Le chef de l’État congolais, Félix Tshisekedi, a officiellement tracé la feuille de route du futur dialogue national pour la paix, la cohésion nationale et la refondation de l’État. À travers une démarche structurée en deux temps, la présidence entend lier impératifs de paix et exigences de justice, sur fond de vives attentes de la classe politique et de la société civile.
Pour matérialiser cette promesse de concertation nationale, le président Félix Tshisekedi a annoncé la signature imminente d’une première ordonnance présidentielle. Cet acte officiel instituera un comité d’organisation du dialogue national. Ce nouvel organe sera exclusivement chargé d’assurer la préparation administrative, matérielle et logistique des futures assises.

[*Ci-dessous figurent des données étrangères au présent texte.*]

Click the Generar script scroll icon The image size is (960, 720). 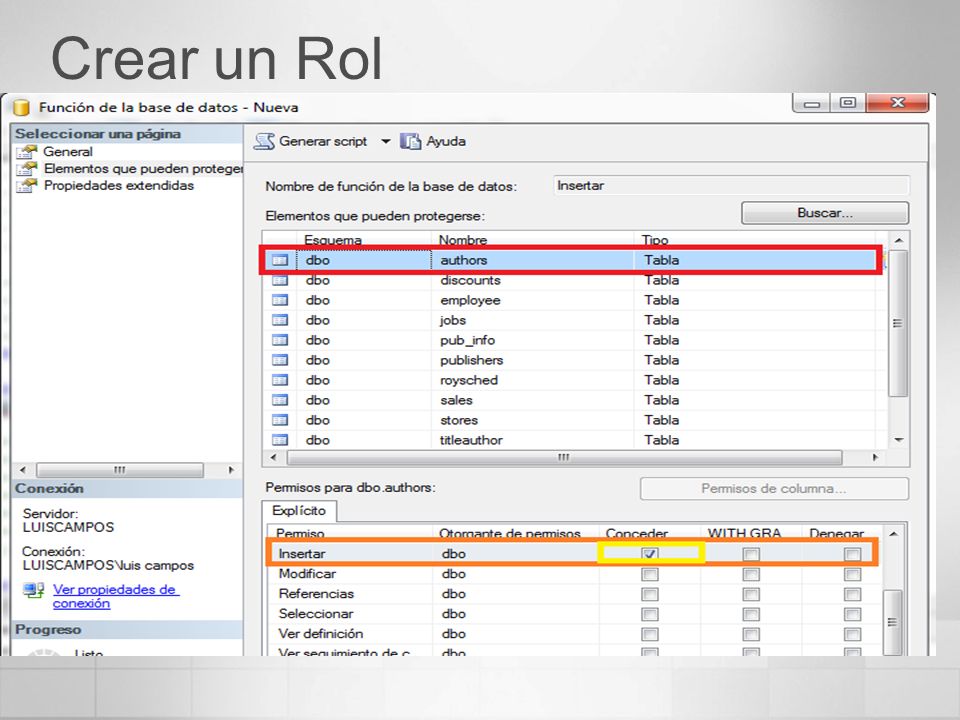pos(264,141)
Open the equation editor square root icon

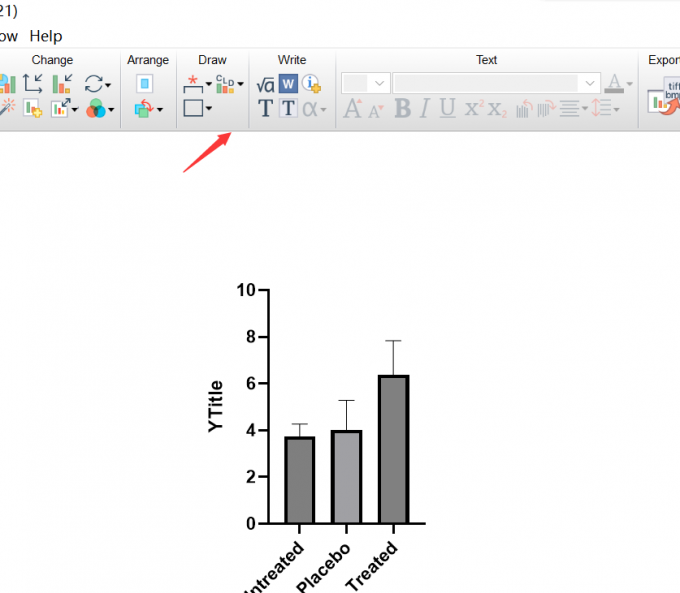click(x=265, y=85)
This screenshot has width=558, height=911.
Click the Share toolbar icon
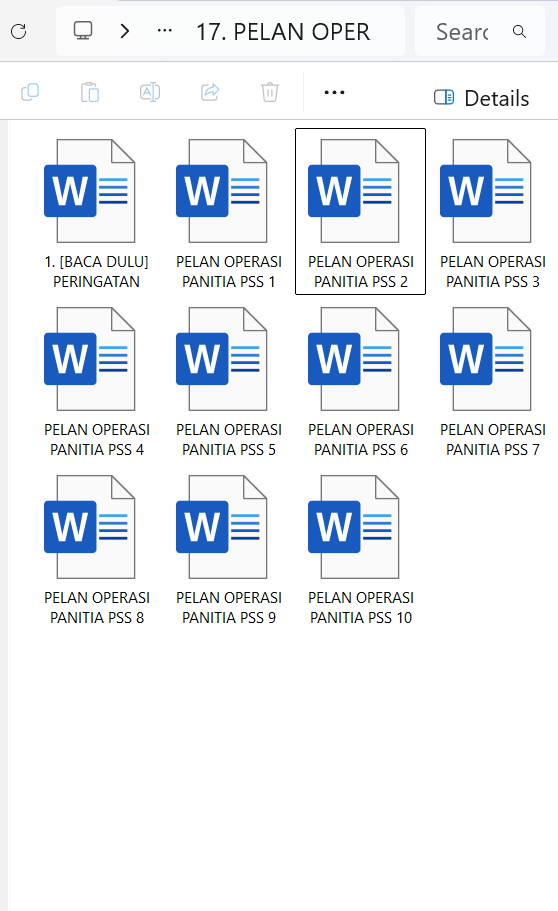210,92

Ce n’est que dans un second temps, après la remise d’un rapport préliminaire par ce comité technique, qu’interviendra une seconde ordonnance. Ce texte clé convoquera formellement le dialogue et en fixera les grands axes : principes directeurs, calendrier des étapes, modalités de représentation des forces vives ainsi que les mécanismes de suivi des résolutions.

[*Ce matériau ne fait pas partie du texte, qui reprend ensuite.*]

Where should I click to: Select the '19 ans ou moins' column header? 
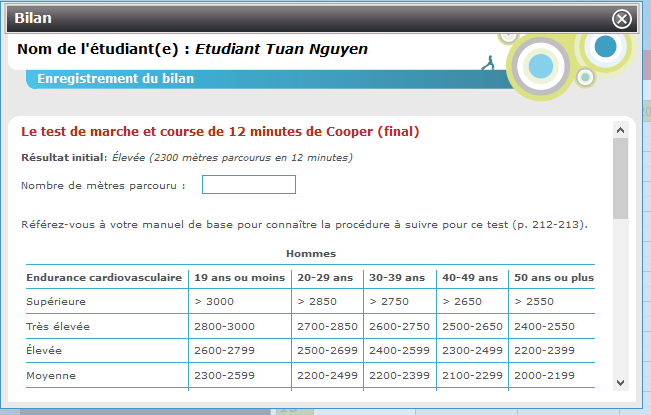(238, 277)
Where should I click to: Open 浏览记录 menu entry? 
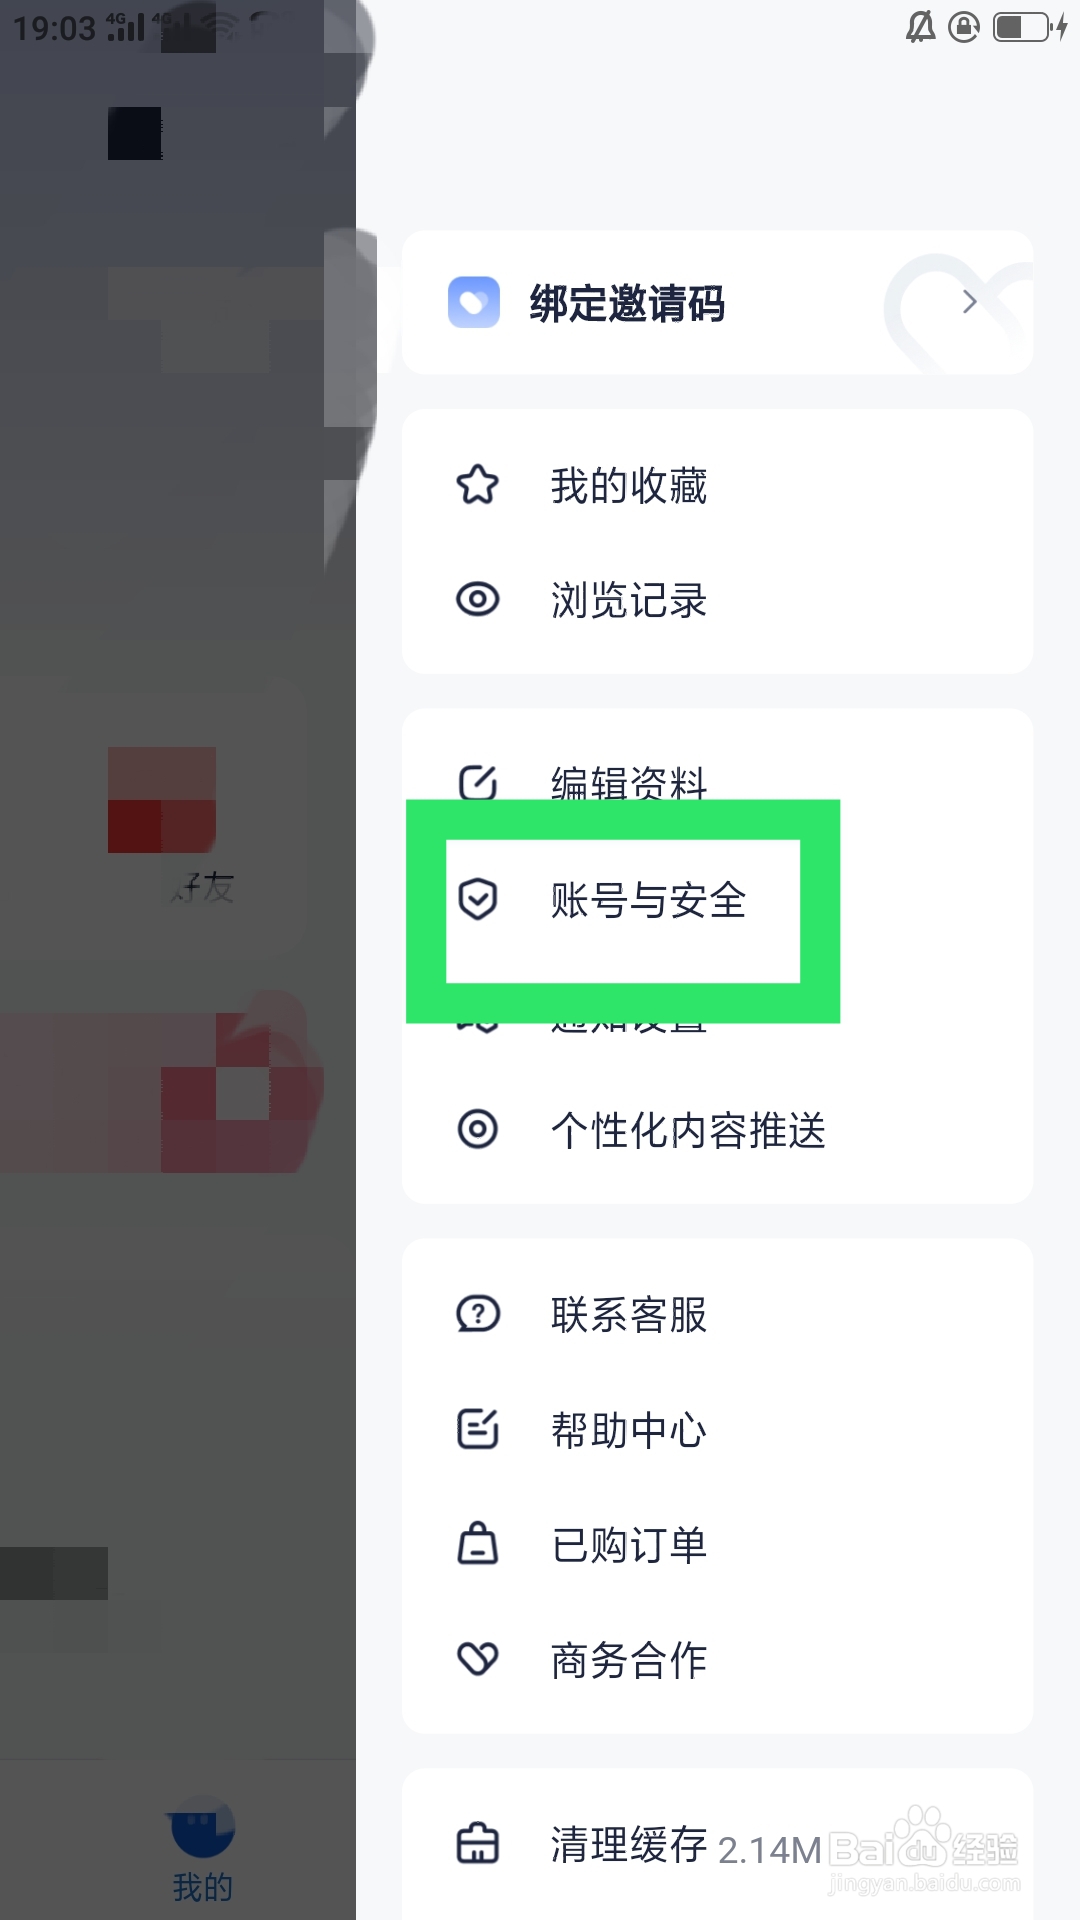pos(717,600)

Au-delà de la logistique, le chef de l’État a profité de cette annonce pour définir la ligne philosophique de ce grand rendez-vous républicain. Félix Tshisekedi a tenu à rappeler qu’il ne saurait y avoir de paix durable sans justice.

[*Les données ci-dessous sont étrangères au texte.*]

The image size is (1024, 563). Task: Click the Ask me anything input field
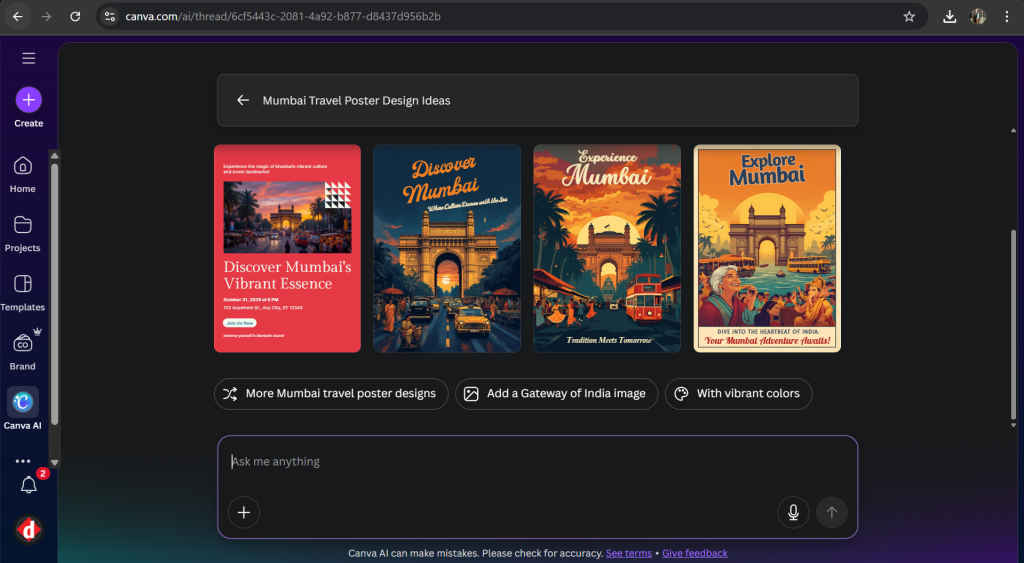(x=537, y=462)
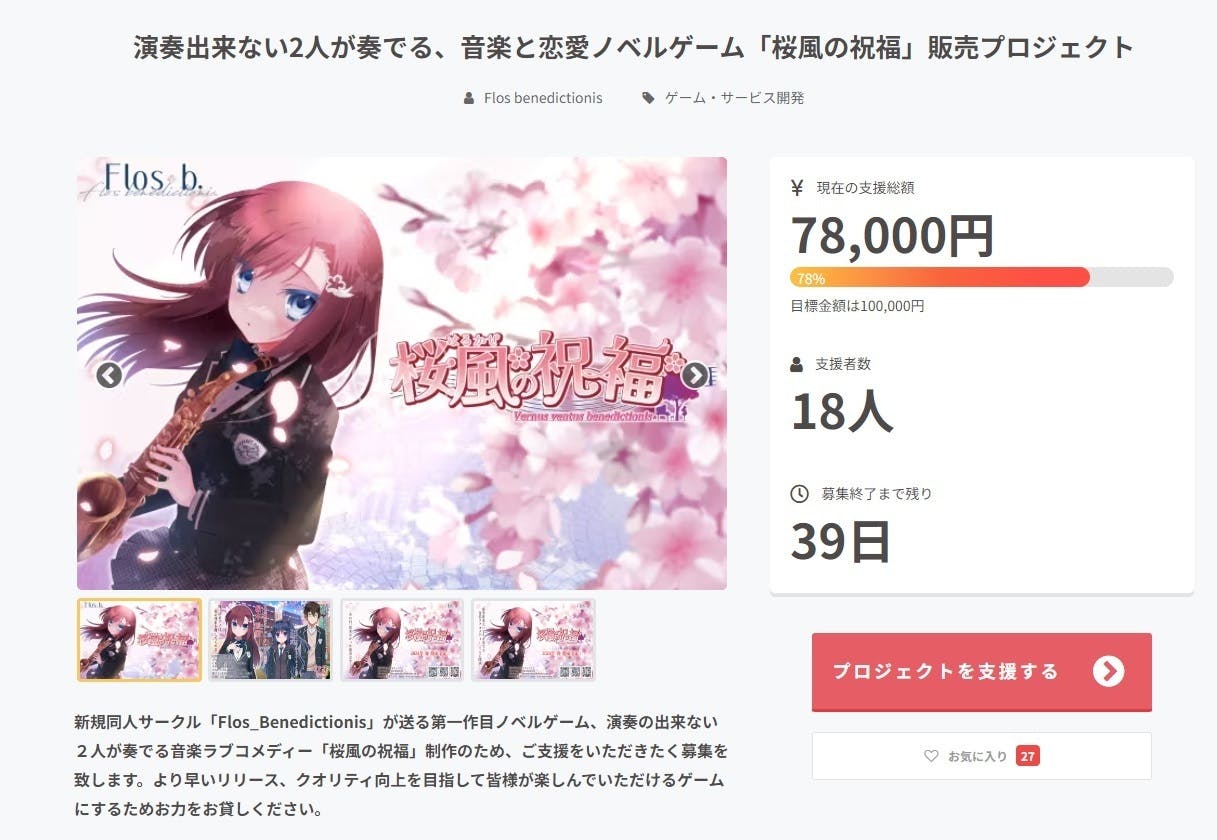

Réclamé depuis de longs mois par les oppositions politiques et fortement encouragé par les principales confessions religieuses du pays (CENCO et ECC), ce dialogue s’ouvre dans un contexte politique et sécuritaire particulièrement complexe. Pour la présidence, l’enjeu majeur sera de garantir le caractère véritablement inclusif des discussions, alors que les modalités de participation et le format précis restent les grands arbitrages attendus par toute la nation.